Dans l’exposition parisienne sur la Mélancolie de 2005, on pouvait voir une étrange gravure sur bois d’après un dessin de Caspar David Friedrich, Femme au corbeau au bord d’un précipice. Malgré la maladresse de la gravure, l’image est très prenante : un arrière-plan de montagnes, une femme debout sur un rocher, regardant vers nous ; elle est au bord d’un précipice où semble déjà l’entraîner le mouvement de bascule de trois arbres desséchés ou morts. Présage sinistre, un corbeau est perché près d’elle sur une branche morte, tandis qu’un autre plane un peu en-dessous.

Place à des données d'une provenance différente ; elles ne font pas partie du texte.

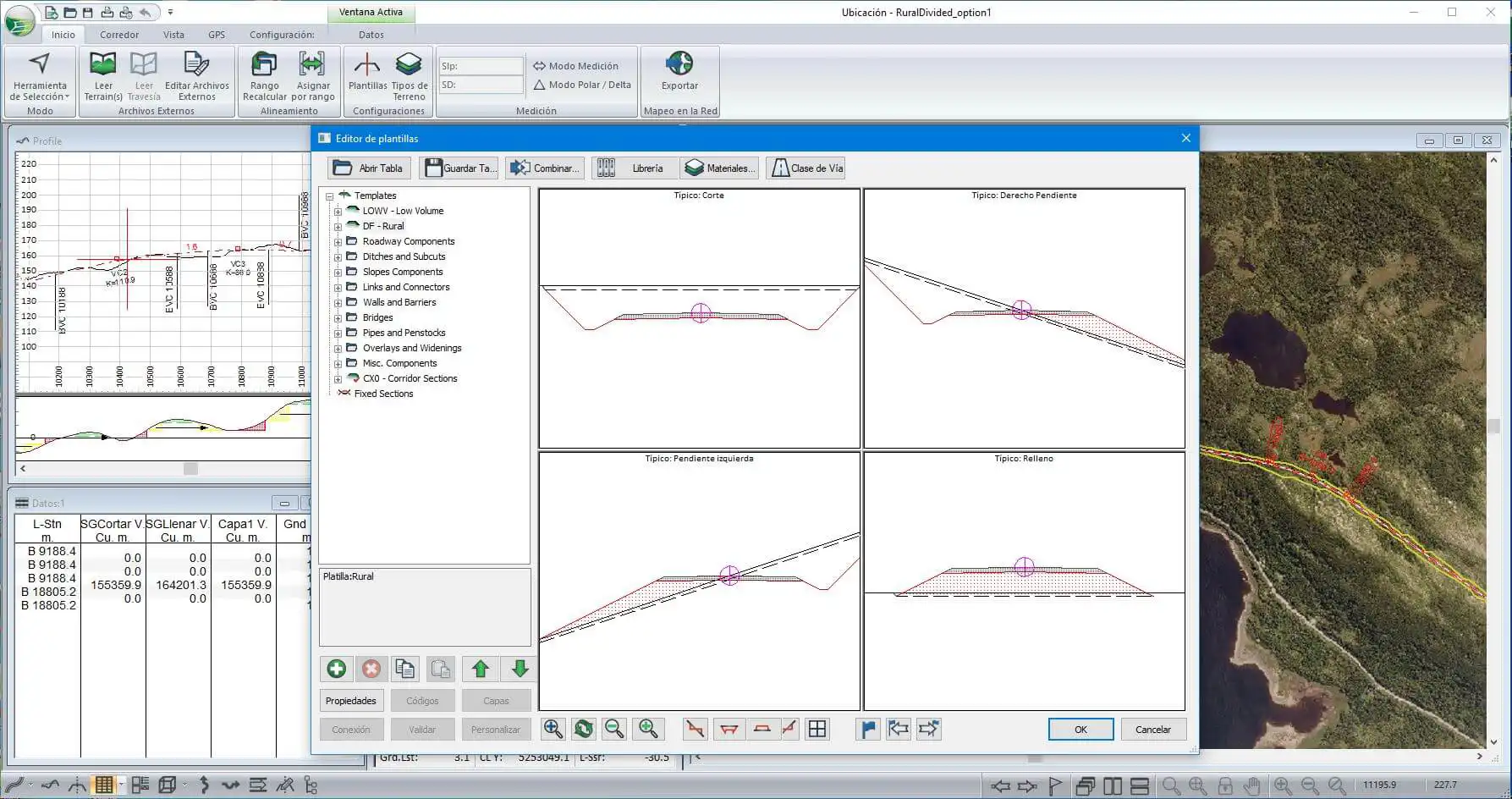Switch to the Corredor ribbon tab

Cette œuvre ne suscite pas tant le vertige (l’abime est peu visible) qu’une impression d’étrangeté fantastique : la figure féminine paraît en continuité avec les éléments végétaux : une branche morte semble remplacer son bras droit, une autre paraît continuer sa main gauche, un tronc sort de dessous ses pieds, tel rameau épouse le pli du vêtement, les mèches de ses cheveux se tordent comme les branches sèches. La femme semble en métamorphose, telle une nouvelle Daphné, ou plutôt en voie d’effacement.

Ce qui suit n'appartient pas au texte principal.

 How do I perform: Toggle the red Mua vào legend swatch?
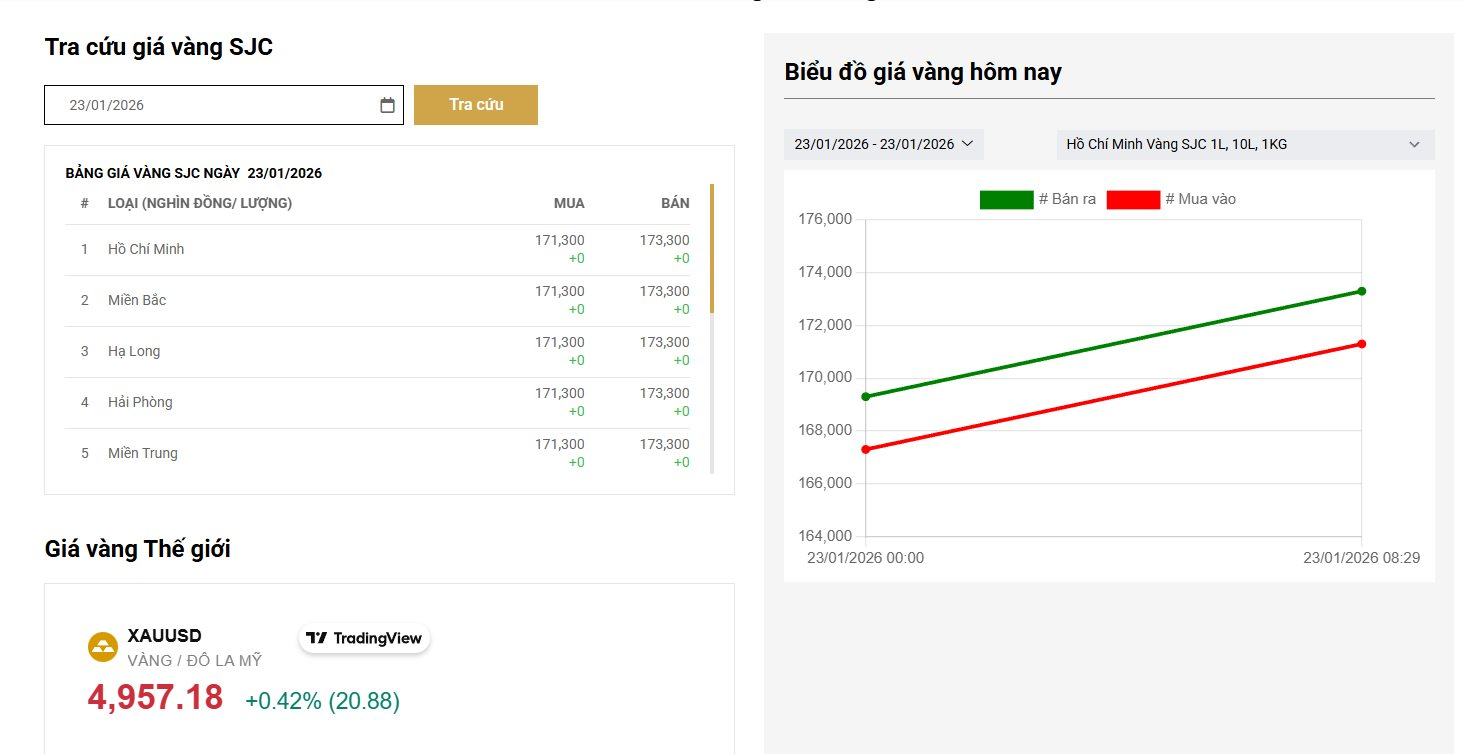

Quant à la Femme avec une toile d’araignée, du même artiste, c’est le bas de son corps qui semble se fondre dans la végétation. Derrière elle, une branche-serpent semble vouloir tenter cette autre Ève. La toile d’araignée suggère peut-être le piège, la menace, mais surtout la même fugacité, la même fragilité de la vie que dans l’autre gravure. La mélancolie, ce n’est pas ici la mort elle-même, malgré l’insistance des symboles, mais cet évanouissement possible de l’humain dans un paysage qui ne lui offre pour toute issue que le reflet de son état d’âme.